Print all of the data exactly, with no line missing.

··· DATASET EXCERPTS ···

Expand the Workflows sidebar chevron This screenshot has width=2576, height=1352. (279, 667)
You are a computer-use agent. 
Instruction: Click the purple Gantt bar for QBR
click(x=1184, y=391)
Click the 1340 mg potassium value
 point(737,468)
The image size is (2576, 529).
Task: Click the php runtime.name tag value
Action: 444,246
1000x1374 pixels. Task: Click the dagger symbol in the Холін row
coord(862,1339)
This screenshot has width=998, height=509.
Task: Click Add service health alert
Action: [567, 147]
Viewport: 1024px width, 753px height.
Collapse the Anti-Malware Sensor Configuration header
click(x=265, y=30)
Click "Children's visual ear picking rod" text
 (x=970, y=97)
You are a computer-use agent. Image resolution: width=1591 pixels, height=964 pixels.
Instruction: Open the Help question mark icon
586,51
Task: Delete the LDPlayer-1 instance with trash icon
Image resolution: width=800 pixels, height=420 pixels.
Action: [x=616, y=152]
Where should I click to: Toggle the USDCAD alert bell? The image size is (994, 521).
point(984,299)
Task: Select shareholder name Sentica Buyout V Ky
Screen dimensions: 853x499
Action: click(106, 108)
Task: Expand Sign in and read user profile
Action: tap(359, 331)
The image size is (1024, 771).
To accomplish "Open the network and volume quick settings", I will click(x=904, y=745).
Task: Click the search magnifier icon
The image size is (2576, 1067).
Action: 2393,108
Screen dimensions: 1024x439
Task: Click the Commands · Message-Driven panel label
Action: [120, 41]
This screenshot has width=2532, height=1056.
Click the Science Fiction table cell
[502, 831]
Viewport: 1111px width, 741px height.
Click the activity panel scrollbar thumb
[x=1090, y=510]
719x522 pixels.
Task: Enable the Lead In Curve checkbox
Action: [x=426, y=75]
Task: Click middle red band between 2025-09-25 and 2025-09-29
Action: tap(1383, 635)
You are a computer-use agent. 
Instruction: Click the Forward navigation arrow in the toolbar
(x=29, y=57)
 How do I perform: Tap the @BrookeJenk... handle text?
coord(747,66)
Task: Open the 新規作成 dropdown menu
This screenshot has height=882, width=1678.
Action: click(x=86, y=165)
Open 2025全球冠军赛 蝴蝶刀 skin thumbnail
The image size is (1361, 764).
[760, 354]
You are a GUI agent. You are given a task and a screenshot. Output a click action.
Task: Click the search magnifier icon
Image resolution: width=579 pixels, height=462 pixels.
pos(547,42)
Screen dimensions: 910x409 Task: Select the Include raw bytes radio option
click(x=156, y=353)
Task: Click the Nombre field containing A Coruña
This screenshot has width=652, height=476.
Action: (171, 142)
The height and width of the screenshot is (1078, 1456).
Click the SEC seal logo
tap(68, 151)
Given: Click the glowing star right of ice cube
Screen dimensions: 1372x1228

···

# RESPONSE
Expand the Workflows sidebar chevron This screenshot has width=2576, height=1352. (279, 667)
You are a computer-use agent. 
Instruction: Click the purple Gantt bar for QBR
click(x=1184, y=391)
Click the 1340 mg potassium value
 point(737,468)
The image size is (2576, 529).
Task: Click the php runtime.name tag value
Action: 444,246
1000x1374 pixels. Task: Click the dagger symbol in the Холін row
coord(862,1339)
This screenshot has width=998, height=509.
Task: Click Add service health alert
Action: [567, 147]
Viewport: 1024px width, 753px height.
Collapse the Anti-Malware Sensor Configuration header
click(x=265, y=30)
Click "Children's visual ear picking rod" text
 (x=970, y=97)
You are a computer-use agent. Image resolution: width=1591 pixels, height=964 pixels.
Instruction: Open the Help question mark icon
586,51
Task: Delete the LDPlayer-1 instance with trash icon
Image resolution: width=800 pixels, height=420 pixels.
Action: [x=616, y=152]
Where should I click to: Toggle the USDCAD alert bell? The image size is (994, 521).
point(984,299)
Task: Select shareholder name Sentica Buyout V Ky
Screen dimensions: 853x499
Action: click(106, 108)
Task: Expand Sign in and read user profile
Action: tap(359, 331)
The image size is (1024, 771).
To accomplish "Open the network and volume quick settings", I will click(x=904, y=745).
Task: Click the search magnifier icon
The image size is (2576, 1067).
Action: 2393,108
Screen dimensions: 1024x439
Task: Click the Commands · Message-Driven panel label
Action: [120, 41]
This screenshot has width=2532, height=1056.
Click the Science Fiction table cell
[502, 831]
Viewport: 1111px width, 741px height.
Click the activity panel scrollbar thumb
[x=1090, y=510]
719x522 pixels.
Task: Enable the Lead In Curve checkbox
Action: [x=426, y=75]
Task: Click middle red band between 2025-09-25 and 2025-09-29
Action: tap(1383, 635)
You are a computer-use agent. 
Instruction: Click the Forward navigation arrow in the toolbar
(x=29, y=57)
 How do I perform: Tap the @BrookeJenk... handle text?
coord(747,66)
Task: Open the 新規作成 dropdown menu
This screenshot has height=882, width=1678.
Action: click(x=86, y=165)
Open 2025全球冠军赛 蝴蝶刀 skin thumbnail
The image size is (1361, 764).
[760, 354]
You are a GUI agent. You are given a task and a screenshot. Output a click action.
Task: Click the search magnifier icon
Image resolution: width=579 pixels, height=462 pixels.
pos(547,42)
Screen dimensions: 910x409 Task: Select the Include raw bytes radio option
click(x=156, y=353)
Task: Click the Nombre field containing A Coruña
This screenshot has width=652, height=476.
Action: (171, 142)
The height and width of the screenshot is (1078, 1456).
Click the SEC seal logo
tap(68, 151)
Given: Click the glowing star right of ice cube
Screen dimensions: 1372x1228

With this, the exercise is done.